Les futurs enseignants en formation auront deux fois 108 heures de stages de pratique ou d'application qui se dérouleront bien, monsieur Reiss, sur le terrain, où ils seront confrontés à la réalité de leur futur métier. Ce n'est pas simple à organiser. Nous sommes en train d'y travailler dans le cadre des groupes techniques que j'ai évoqués.

Nous avons prévu, dans notre dispositif global de revalorisation, un volet concernant les chefs d'établissement, monsieur Reiss.

L'allongement de la durée de formation des enseignants d'une année, madame Amiable, est un signal fort adressé à ceux qui sont chargés de transmettre le savoir, surtout en période de crise. En investissant dans la formation des maîtres pour leur permettre de s'adapter au monde d'aujourd'hui et aux nouvelles techniques de formation, le Gouvernement indique clairement qu'il mise sur l'éducation et la formation des enfants.

Nous avons consacré des sommes très importantes à l'éducation prioritaire.

Le Président de la République a réuni récemment les ministres concernés par le plan Espoir banlieues de Fadela Amara, qui comprend de nombreuses initiatives. Le Gouvernement consacre un milliard d'euros de façon spécifique, en plus des dotations normales.

J'ai eu l'occasion de visiter pendant l'été différents établissements scolaires membres du réseau Ambition Réussite, qui propose des partenariats entre premier degré et second degré.

J'ai inauguré avec Valérie Pécresse le premier internat d'excellence à Sourdun, au mois de septembre. Ce projet très ambitieux a pour objectif de permettre à des élèves issus de milieux défavorisés et venant souvent de zones difficiles de se retrouver dans des internats destinés à les porter au meilleur niveau et à les préparer à l'enseignement supérieur. J'espère pouvoir réaliser une dizaine de ces internats pour la rentrée 2011 et en ouvrir quatre à la prochaine rentrée.
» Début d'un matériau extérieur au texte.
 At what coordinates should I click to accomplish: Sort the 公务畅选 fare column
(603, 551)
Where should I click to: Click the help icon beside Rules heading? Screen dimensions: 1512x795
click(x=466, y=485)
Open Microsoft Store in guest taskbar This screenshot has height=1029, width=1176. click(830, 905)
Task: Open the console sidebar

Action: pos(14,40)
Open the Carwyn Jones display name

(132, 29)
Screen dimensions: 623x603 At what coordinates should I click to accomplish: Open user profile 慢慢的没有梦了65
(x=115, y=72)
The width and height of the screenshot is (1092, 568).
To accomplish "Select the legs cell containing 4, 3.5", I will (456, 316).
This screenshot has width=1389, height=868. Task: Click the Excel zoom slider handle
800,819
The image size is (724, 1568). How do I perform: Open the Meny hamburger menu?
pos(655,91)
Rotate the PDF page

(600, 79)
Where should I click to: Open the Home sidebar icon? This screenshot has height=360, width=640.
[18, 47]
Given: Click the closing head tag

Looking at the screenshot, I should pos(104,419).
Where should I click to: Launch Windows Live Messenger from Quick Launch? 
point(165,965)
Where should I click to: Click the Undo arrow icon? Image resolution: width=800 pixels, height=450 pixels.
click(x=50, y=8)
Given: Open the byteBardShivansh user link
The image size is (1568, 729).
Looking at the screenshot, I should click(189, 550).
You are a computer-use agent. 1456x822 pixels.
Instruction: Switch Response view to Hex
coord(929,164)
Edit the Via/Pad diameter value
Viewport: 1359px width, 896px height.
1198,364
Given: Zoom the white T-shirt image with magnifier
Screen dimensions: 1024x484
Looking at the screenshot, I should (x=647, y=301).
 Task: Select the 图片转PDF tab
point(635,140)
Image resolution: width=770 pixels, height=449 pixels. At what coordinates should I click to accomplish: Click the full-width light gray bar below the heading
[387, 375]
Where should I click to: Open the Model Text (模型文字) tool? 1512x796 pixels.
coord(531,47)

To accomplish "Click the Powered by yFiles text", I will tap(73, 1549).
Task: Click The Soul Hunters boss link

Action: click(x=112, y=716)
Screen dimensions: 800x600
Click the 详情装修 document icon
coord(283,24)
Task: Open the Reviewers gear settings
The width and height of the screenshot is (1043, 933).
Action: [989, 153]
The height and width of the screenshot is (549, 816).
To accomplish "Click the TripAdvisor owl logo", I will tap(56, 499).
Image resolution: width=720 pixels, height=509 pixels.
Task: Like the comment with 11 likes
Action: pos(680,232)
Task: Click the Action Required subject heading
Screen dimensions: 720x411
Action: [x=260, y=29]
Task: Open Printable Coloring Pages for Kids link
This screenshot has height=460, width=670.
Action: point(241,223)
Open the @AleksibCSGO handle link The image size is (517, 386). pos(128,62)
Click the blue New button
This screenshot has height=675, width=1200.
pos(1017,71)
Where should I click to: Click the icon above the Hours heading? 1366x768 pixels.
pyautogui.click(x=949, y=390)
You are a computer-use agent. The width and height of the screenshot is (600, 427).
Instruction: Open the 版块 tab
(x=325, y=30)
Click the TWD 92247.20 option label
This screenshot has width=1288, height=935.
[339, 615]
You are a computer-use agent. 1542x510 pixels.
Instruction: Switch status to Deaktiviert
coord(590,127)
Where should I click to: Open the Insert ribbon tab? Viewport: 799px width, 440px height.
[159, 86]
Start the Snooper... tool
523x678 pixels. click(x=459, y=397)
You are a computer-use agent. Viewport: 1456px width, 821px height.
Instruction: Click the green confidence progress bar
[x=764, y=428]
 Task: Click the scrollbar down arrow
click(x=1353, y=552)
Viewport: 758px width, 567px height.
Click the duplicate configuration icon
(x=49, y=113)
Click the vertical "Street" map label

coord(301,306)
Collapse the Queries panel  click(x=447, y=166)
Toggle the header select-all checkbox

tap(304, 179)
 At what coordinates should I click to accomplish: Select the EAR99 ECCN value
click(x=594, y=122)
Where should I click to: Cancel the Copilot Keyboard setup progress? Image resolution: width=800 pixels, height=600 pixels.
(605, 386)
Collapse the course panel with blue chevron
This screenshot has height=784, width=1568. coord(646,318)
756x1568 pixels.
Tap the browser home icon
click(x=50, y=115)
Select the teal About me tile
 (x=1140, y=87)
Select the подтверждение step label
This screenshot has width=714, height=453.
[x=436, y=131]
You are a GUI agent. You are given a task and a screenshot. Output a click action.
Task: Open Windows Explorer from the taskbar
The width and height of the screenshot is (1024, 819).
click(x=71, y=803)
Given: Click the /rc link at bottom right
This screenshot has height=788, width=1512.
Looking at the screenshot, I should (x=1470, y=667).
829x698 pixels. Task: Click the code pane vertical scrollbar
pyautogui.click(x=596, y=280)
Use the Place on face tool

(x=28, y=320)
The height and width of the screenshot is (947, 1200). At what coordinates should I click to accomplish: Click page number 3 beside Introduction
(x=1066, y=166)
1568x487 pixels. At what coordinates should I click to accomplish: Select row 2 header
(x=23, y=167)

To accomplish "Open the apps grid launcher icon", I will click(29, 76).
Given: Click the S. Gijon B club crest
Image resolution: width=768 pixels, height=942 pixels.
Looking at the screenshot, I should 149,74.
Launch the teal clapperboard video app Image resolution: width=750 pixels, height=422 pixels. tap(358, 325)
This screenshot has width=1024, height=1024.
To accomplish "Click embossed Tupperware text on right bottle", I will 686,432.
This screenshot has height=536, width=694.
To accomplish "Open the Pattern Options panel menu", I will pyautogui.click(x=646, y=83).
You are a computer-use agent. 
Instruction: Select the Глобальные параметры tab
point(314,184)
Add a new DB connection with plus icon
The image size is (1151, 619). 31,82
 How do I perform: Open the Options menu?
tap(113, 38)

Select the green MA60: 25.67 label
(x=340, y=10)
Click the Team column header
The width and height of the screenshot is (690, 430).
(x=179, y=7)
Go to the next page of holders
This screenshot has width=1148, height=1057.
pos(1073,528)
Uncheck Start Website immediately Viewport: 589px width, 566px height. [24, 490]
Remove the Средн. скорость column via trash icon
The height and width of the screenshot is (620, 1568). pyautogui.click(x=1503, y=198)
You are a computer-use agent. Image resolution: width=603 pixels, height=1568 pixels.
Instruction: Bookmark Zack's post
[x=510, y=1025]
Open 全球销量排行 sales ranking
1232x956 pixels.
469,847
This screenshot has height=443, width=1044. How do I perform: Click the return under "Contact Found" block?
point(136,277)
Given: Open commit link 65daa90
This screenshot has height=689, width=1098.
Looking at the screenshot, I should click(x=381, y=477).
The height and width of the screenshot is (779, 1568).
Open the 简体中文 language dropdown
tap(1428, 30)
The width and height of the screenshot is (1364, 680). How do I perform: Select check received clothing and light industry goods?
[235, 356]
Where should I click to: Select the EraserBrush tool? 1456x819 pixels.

Je vous encourage, madame Amiable, à lire le rapport de l'inspection générale de l'Éducation nationale dans son ensemble, et pas seulement les quelques lignes qui peuvent laisser penser qu'on n'y adhère pas à la réforme de la semaine des quatre jours. Vous y trouverez beaucoup d'encouragements à persévérer dans cette voie et à accompagner la réforme de la scolarité primaire, notamment grâce à l'accompagnement personnalisé.

Nous n'avons pas supprimé les RASED. En cette rentrée, aux côtés de 8 000 RASED tels qu'ils étaient conçus précédemment, 1 500 RASED ont été affectés directement dans les établissements. Nous avons souhaité les « sédentariser » pour qu'ils soient au plus près des difficultés rencontrées par les enfants.

L'aide personnalisée ne se substitue pas à l'accompagnement des enfants qui ont le plus de difficultés. Elle vient en plus. Nous maintenons nos dispositifs d'accompagnement pour ces élèves, qui ont besoin d'un accompagnement spécifique du type RASED. Pour les élèves qui ne présentent pas de pathologie particulière mais qui sont sur le point de décrocher, nous proposons une aide personnalisée, afin qu'ils ne soient pas handicapés par la suite car un élève qui ne maîtrise pas les fondamentaux à l'entrée en sixième a peu de chance de s'en sortir dans le secondaire.